**Task requirements**
Rewrite the lines from the one with "Click the white circle below SHELLY letters" to the one with "coord(48,72)" as a JSON list of strings, one string per line, skipping blank lines.

**** Information provided

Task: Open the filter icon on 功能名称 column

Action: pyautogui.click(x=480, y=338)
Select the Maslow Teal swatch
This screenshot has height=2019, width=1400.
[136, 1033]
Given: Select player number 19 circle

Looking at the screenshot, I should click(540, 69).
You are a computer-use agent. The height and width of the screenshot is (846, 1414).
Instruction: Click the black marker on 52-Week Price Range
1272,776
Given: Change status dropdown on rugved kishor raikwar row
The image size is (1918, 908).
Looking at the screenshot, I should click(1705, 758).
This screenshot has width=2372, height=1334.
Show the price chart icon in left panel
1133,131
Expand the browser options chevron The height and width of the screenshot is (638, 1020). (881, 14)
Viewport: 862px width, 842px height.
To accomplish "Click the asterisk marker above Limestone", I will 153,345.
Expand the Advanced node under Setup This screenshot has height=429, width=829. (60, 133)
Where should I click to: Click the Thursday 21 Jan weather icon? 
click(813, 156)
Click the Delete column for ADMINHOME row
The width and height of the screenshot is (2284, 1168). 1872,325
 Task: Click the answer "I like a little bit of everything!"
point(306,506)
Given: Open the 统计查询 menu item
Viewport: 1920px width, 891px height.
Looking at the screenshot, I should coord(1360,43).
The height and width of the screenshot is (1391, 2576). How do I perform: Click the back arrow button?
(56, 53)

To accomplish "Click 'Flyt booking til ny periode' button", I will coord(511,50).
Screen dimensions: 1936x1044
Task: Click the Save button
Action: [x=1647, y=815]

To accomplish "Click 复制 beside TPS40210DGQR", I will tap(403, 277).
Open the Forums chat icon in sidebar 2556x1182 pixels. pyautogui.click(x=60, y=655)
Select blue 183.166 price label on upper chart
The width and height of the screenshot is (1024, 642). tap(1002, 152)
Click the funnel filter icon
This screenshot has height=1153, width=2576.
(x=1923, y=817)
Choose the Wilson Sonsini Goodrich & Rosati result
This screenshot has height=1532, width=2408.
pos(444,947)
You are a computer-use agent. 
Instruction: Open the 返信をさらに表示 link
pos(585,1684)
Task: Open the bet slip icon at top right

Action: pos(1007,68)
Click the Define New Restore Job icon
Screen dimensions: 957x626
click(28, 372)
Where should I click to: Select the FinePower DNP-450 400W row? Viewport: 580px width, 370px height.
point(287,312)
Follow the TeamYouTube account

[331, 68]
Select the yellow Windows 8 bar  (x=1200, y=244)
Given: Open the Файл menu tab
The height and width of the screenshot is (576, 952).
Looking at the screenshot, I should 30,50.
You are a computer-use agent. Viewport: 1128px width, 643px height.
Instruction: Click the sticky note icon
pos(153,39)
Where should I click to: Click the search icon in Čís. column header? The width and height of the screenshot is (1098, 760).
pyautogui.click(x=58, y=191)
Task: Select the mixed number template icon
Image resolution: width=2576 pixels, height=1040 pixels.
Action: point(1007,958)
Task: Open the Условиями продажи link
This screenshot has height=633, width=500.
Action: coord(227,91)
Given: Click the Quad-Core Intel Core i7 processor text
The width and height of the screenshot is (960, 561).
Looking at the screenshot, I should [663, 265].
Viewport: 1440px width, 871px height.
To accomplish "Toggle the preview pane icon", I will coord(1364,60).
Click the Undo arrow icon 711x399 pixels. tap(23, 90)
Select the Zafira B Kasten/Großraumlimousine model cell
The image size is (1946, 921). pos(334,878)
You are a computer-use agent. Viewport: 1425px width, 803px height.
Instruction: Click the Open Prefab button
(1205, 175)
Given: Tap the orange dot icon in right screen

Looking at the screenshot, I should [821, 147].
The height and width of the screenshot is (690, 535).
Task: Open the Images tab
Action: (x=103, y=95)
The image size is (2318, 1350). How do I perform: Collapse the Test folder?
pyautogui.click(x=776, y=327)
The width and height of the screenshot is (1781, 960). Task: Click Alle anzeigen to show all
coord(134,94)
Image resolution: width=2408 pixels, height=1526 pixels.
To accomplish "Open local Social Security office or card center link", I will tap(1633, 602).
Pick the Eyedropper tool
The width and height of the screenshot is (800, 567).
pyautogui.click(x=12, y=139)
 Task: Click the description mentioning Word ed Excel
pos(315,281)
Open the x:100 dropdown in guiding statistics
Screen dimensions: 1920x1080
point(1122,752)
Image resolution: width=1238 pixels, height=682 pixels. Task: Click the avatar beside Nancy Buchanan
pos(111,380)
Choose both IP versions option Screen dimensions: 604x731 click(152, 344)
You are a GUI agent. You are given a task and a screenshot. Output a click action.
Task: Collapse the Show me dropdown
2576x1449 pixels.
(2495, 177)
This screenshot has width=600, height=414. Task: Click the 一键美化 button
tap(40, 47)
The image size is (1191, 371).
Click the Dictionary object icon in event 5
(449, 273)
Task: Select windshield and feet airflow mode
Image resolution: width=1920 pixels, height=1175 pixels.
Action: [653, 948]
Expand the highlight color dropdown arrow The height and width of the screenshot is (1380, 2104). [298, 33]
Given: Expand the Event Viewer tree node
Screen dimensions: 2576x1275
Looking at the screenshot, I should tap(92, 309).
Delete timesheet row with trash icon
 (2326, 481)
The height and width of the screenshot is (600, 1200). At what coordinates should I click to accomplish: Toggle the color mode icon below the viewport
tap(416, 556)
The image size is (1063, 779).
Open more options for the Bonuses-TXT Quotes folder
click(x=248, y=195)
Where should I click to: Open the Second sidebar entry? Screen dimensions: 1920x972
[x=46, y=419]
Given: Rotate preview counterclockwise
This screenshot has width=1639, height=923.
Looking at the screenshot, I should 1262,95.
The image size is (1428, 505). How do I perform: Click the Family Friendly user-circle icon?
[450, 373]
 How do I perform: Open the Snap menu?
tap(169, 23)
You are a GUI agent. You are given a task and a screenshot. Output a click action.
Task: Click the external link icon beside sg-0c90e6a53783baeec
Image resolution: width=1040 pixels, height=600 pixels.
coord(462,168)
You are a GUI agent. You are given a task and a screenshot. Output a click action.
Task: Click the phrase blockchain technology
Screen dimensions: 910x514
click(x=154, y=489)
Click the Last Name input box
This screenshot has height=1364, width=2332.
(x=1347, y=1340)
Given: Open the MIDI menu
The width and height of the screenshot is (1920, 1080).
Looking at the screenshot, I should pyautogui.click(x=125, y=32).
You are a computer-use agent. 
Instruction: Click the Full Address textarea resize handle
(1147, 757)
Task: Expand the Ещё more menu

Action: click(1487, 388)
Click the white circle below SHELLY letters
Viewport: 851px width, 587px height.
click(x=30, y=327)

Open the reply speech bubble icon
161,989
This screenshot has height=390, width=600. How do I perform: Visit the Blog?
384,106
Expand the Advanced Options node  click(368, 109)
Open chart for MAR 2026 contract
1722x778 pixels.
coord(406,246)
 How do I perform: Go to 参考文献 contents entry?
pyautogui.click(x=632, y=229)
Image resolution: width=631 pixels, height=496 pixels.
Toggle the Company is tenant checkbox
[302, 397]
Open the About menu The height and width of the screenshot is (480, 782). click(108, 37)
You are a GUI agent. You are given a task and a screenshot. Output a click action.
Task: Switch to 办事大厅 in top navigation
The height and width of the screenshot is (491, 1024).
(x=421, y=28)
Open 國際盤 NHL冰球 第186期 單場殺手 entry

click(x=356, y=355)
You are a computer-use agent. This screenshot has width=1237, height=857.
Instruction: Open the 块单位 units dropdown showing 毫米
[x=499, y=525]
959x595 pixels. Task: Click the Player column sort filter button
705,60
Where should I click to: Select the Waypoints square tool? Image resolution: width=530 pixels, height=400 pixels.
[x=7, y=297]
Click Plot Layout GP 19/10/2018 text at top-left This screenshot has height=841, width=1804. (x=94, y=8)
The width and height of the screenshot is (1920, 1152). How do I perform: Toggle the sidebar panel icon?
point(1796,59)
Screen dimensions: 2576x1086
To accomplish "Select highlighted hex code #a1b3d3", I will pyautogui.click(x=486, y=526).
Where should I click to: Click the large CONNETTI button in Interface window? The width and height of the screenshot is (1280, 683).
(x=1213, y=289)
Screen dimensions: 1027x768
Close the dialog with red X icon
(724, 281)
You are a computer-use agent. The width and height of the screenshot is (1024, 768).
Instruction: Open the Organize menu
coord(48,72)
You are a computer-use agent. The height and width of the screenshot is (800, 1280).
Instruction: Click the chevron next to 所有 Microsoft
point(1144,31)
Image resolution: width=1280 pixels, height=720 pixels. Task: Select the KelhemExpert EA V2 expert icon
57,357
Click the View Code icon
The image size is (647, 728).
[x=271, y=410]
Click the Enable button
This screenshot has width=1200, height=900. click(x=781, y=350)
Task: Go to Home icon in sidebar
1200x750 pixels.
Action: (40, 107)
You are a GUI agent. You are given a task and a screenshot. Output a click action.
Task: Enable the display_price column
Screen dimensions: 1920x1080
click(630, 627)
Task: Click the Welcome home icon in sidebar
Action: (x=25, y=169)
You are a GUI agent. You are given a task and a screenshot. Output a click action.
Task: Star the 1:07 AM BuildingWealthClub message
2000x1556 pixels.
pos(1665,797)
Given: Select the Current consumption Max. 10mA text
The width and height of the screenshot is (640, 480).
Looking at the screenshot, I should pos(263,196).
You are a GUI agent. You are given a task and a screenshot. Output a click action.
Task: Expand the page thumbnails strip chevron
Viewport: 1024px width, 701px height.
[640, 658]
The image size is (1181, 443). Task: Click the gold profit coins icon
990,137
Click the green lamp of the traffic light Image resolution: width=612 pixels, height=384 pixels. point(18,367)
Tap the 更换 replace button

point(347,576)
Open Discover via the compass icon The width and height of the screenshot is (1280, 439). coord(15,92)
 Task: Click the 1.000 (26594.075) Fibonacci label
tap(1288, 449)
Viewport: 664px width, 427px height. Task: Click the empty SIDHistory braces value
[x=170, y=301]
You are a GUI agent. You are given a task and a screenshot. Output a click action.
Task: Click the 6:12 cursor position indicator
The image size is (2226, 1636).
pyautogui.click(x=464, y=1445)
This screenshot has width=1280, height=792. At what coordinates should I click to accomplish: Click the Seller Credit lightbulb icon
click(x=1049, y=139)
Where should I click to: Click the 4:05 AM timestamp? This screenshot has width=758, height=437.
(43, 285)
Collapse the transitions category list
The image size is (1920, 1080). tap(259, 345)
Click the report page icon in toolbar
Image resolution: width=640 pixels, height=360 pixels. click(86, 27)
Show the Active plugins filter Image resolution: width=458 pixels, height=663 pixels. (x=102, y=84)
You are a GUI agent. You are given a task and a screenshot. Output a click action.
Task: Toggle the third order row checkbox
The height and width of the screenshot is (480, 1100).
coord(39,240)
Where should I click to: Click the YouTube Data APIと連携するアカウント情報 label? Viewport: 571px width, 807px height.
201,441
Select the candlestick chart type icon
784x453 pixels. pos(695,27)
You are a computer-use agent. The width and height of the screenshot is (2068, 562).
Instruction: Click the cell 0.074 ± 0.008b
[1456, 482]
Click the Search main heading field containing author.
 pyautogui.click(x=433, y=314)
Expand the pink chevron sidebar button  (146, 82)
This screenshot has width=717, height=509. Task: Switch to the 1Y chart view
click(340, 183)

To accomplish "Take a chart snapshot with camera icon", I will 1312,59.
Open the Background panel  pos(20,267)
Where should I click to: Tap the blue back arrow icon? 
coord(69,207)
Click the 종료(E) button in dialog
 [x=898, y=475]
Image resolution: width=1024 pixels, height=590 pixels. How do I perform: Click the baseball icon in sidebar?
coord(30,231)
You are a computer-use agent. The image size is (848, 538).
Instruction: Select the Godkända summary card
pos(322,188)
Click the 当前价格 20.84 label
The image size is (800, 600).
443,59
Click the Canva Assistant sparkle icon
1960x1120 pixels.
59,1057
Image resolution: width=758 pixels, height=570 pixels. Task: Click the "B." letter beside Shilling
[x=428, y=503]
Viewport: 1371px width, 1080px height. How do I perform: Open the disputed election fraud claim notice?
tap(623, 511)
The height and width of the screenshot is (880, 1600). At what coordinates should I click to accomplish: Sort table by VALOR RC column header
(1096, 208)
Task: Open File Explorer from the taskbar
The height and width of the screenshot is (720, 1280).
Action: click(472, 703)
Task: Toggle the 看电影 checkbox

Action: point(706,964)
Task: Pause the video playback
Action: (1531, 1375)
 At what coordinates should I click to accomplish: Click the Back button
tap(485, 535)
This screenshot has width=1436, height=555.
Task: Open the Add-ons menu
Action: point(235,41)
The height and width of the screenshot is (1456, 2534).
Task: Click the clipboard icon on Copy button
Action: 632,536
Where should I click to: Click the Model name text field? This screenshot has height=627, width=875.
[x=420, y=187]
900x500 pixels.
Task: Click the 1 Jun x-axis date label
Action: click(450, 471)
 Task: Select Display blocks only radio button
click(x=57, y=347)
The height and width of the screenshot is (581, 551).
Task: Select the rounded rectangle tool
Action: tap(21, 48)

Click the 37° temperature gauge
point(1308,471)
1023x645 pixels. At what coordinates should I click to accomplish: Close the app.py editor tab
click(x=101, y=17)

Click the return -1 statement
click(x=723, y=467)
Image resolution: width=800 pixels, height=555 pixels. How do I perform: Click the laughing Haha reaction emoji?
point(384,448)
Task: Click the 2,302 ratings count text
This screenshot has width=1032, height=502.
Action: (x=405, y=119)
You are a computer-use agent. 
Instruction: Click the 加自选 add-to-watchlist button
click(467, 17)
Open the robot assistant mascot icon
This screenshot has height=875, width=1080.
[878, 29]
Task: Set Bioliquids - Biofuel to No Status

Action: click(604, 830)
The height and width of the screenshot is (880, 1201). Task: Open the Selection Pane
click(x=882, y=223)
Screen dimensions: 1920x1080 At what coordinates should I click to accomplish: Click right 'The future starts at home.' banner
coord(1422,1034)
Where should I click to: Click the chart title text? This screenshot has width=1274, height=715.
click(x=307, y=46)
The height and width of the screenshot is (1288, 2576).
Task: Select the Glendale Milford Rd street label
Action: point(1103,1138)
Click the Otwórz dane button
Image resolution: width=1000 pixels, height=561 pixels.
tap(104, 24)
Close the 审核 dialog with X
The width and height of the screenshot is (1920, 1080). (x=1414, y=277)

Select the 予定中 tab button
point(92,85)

********

**Problem solution**
[
  "Click the white circle below SHELLY letters",
  "Viewport: 851px width, 587px height.",
  "click(x=30, y=327)",
  "Open the reply speech bubble icon",
  "161,989",
  "This screenshot has height=390, width=600. How do I perform: Visit the Blog?",
  "384,106",
  "Expand the Advanced Options node  click(368, 109)",
  "Open chart for MAR 2026 contract",
  "1722x778 pixels.",
  "coord(406,246)",
  " How do I perform: Go to 参考文献 contents entry?",
  "pyautogui.click(x=632, y=229)",
  "Image resolution: width=631 pixels, height=496 pixels.",
  "Toggle the Company is tenant checkbox",
  "[302, 397]",
  "Open the About menu The height and width of the screenshot is (480, 782). click(108, 37)",
  "You are a GUI agent. You are given a task and a screenshot. Output a click action.",
  "Task: Switch to 办事大厅 in top navigation",
  "The height and width of the screenshot is (491, 1024).",
  "(x=421, y=28)",
  "Open 國際盤 NHL冰球 第186期 單場殺手 entry",
  "click(x=356, y=355)",
  "You are a computer-use agent. This screenshot has width=1237, height=857.",
  "Instruction: Open the 块单位 units dropdown showing 毫米",
  "[x=499, y=525]",
  "959x595 pixels. Task: Click the Player column sort filter button",
  "705,60",
  "Where should I click to: Select the Waypoints square tool? Image resolution: width=530 pixels, height=400 pixels.",
  "[x=7, y=297]",
  "Click Plot Layout GP 19/10/2018 text at top-left This screenshot has height=841, width=1804. (x=94, y=8)",
  "The width and height of the screenshot is (1920, 1152). How do I perform: Toggle the sidebar panel icon?",
  "point(1796,59)",
  "Screen dimensions: 2576x1086",
  "To accomplish \"Select highlighted hex code #a1b3d3\", I will pyautogui.click(x=486, y=526).",
  "Where should I click to: Click the large CONNETTI button in Interface window? The width and height of the screenshot is (1280, 683).",
  "(x=1213, y=289)",
  "Screen dimensions: 1027x768",
  "Close the dialog with red X icon",
  "(724, 281)",
  "You are a computer-use agent. The width and height of the screenshot is (1024, 768).",
  "Instruction: Open the Organize menu",
  "coord(48,72)"
]